Потом арифметика вернулась. Эволюции: повороты «все вдруг» выходили рваными, интервалы плыли, «Севастополь» традиционно лез из строя — его машины славились на всю эскадру дурным нравом. Стрельбы: по щитам, с малых дистанций, при свете дня, в полигонных условиях — и всё равно со средним процентом попаданий, от которого хотелось снять фуражку и помолчать. Годы экономии не лечатся неделей кампании. Это знал я, это знал каждый строевой офицер на этой эскадре — и это, судя по всему, знал Того, который выбирал время.

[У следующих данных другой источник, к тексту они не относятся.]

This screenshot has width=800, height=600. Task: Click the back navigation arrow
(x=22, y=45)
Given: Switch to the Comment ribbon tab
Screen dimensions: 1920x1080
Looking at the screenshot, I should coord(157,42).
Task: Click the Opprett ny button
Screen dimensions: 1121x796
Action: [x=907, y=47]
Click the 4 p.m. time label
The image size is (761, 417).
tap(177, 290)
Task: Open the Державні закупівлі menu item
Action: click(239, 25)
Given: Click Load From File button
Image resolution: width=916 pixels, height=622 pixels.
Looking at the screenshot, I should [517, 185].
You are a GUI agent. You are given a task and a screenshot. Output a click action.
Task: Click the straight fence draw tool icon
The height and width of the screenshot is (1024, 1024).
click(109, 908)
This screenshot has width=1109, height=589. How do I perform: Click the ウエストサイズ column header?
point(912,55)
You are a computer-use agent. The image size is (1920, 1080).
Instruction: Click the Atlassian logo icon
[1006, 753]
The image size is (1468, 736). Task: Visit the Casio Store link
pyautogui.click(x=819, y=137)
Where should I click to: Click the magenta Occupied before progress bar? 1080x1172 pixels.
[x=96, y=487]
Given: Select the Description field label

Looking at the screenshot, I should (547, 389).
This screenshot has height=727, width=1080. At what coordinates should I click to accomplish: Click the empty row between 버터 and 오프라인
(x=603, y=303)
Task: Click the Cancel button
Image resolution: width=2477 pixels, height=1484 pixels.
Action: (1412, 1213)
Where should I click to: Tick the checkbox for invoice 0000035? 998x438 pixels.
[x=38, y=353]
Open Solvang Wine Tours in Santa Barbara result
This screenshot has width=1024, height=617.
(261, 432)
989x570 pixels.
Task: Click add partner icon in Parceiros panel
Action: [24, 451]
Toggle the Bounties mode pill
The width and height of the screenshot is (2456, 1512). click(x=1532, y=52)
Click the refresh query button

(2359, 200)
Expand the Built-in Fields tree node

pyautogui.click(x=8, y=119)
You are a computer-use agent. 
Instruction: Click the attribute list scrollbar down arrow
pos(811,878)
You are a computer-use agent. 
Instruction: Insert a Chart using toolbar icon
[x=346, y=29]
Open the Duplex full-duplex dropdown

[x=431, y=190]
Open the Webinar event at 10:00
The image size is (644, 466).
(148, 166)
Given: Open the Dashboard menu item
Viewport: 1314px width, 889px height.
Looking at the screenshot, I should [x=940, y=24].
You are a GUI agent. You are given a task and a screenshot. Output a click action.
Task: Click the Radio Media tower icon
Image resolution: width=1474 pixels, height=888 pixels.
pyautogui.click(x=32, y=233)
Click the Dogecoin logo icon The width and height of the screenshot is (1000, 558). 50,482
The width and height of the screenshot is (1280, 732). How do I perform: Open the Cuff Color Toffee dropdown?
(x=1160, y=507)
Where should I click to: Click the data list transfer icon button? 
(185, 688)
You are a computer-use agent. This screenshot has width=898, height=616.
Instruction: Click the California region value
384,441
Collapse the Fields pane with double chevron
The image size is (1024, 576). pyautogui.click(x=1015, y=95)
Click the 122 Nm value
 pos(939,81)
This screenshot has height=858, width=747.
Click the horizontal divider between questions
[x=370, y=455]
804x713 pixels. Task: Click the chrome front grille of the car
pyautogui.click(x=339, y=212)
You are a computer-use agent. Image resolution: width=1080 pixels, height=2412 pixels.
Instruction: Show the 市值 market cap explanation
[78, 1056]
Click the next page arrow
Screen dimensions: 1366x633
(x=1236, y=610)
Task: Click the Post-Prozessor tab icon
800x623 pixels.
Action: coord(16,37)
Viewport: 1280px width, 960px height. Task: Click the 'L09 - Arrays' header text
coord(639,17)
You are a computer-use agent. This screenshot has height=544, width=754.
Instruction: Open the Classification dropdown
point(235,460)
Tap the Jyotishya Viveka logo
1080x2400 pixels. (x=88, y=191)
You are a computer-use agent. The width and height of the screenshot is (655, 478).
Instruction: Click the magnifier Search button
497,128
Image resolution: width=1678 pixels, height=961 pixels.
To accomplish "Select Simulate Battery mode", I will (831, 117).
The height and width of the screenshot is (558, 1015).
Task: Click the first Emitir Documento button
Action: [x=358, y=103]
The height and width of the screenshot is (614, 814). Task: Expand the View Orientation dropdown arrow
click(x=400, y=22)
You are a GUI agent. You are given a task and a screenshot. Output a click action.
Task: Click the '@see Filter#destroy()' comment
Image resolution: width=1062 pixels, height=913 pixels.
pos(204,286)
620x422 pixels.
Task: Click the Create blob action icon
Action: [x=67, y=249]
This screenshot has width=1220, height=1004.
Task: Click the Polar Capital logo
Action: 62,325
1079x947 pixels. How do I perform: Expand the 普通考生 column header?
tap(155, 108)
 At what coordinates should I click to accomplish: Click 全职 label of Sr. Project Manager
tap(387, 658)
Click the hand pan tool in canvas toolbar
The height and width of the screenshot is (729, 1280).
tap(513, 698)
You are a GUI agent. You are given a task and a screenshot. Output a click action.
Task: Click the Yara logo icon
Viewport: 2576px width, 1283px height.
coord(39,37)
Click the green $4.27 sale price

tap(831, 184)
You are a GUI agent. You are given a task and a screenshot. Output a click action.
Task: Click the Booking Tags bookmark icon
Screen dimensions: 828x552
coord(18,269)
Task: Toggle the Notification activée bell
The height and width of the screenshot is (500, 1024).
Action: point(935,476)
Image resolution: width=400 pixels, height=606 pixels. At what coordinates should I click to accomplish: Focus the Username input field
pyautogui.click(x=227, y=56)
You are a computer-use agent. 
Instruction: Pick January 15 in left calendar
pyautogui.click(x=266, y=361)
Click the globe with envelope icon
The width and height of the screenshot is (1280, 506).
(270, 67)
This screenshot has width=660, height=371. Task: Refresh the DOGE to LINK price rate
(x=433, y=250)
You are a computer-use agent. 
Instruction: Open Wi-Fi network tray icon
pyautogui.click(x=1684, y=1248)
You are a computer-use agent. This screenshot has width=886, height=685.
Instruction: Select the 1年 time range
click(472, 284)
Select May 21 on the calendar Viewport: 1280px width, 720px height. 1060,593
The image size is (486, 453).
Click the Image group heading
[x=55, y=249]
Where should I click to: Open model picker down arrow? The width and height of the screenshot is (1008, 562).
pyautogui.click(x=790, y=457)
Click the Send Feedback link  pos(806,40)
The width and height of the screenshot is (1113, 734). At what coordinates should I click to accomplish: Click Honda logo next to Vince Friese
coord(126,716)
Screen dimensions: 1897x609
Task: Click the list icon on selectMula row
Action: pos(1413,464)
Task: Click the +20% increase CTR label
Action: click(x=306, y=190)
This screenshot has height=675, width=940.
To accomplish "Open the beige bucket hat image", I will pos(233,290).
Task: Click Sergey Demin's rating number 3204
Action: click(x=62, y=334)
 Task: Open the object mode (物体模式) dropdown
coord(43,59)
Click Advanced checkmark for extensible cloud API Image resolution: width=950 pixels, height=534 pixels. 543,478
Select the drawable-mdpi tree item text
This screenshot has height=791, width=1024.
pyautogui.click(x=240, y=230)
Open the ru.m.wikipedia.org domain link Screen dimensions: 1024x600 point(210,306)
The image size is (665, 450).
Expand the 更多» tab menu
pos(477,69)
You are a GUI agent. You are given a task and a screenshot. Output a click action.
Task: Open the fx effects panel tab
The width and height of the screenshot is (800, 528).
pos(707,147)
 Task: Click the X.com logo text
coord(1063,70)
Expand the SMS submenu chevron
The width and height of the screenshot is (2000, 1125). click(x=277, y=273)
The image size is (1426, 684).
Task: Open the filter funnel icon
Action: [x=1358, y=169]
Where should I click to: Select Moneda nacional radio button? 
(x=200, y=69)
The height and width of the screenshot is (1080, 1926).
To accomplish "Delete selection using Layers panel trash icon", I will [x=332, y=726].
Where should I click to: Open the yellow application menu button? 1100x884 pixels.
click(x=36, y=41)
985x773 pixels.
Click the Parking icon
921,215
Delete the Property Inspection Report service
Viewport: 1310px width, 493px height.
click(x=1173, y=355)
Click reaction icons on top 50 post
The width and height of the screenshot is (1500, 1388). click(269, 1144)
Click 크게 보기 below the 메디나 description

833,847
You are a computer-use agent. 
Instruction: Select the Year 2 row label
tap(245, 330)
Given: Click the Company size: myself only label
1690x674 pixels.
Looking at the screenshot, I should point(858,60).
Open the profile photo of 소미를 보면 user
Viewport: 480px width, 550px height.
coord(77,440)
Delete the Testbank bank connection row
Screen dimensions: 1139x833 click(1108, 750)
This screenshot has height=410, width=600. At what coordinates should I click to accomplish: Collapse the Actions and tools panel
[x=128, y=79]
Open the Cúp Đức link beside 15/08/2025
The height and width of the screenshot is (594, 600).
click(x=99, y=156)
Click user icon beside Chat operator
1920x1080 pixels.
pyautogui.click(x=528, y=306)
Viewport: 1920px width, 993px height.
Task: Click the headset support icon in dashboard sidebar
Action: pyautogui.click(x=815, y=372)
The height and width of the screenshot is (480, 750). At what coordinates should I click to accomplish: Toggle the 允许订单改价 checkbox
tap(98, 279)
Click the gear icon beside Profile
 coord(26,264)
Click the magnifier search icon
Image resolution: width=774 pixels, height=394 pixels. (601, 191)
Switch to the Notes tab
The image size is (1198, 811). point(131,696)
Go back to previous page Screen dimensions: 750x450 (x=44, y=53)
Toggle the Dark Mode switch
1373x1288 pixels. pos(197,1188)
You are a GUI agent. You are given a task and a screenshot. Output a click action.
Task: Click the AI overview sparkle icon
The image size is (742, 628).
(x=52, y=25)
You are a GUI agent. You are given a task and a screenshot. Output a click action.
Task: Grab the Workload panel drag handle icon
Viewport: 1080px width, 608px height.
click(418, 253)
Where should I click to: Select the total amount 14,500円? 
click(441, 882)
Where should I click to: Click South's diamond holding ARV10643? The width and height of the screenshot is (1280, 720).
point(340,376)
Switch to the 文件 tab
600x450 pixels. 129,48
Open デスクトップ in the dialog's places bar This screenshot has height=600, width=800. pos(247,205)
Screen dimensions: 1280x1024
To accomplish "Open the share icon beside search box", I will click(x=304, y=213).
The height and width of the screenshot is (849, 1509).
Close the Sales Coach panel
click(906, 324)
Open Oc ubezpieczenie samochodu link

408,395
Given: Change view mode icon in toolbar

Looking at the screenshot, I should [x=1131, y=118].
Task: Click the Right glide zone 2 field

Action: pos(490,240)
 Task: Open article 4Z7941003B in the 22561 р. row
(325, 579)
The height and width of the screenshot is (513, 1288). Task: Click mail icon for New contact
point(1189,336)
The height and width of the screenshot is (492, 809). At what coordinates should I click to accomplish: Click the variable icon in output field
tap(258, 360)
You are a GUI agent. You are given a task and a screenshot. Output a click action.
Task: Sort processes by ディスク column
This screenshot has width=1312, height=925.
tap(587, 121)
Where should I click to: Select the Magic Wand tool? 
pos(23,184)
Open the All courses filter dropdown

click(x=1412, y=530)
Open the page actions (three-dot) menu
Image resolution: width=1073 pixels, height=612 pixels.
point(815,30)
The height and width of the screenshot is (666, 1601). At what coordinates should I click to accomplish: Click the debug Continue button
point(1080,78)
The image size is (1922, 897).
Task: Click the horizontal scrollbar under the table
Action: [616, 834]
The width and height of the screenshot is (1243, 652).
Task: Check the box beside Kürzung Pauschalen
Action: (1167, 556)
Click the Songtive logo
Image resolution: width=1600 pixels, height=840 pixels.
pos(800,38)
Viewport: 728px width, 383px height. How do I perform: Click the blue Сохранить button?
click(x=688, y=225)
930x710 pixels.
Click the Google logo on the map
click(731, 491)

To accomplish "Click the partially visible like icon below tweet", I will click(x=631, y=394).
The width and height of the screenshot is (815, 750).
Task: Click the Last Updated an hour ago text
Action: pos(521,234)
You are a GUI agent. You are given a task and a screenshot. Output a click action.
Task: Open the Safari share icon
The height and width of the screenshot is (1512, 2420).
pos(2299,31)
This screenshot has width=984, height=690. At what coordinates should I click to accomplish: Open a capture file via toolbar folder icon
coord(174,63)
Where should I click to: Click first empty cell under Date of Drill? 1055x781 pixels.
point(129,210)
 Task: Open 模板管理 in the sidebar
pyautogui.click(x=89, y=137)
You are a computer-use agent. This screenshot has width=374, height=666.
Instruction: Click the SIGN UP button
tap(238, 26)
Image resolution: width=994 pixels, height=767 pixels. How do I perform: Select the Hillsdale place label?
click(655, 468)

На «Полтаве» неделя кампании прошла под знаком тихой мести Лутонина всем, кто два года поминал его кораблю резерв: наша башня выходила на цель первой, наши кочегары держали пар без чёрного дыма, и на разборе у флагмана командир в кои веки услышал о «Полтаве» не «опять», а «обратить внимание прочим». Успенский за ужином был почти весел. Рощин ходил гоголем: его плутонг отстрелялся лучшим на корабле, и теперь он считал — вслух и с подробностями, — сколько процентов из этого его, а сколько «так уж и быть, твоё, заноза». Я не спорил. Делёж шкуры умножает число охотников — а охотники мне были нужны все.

На третий день эволюций меня вызвали на «Петропавловск».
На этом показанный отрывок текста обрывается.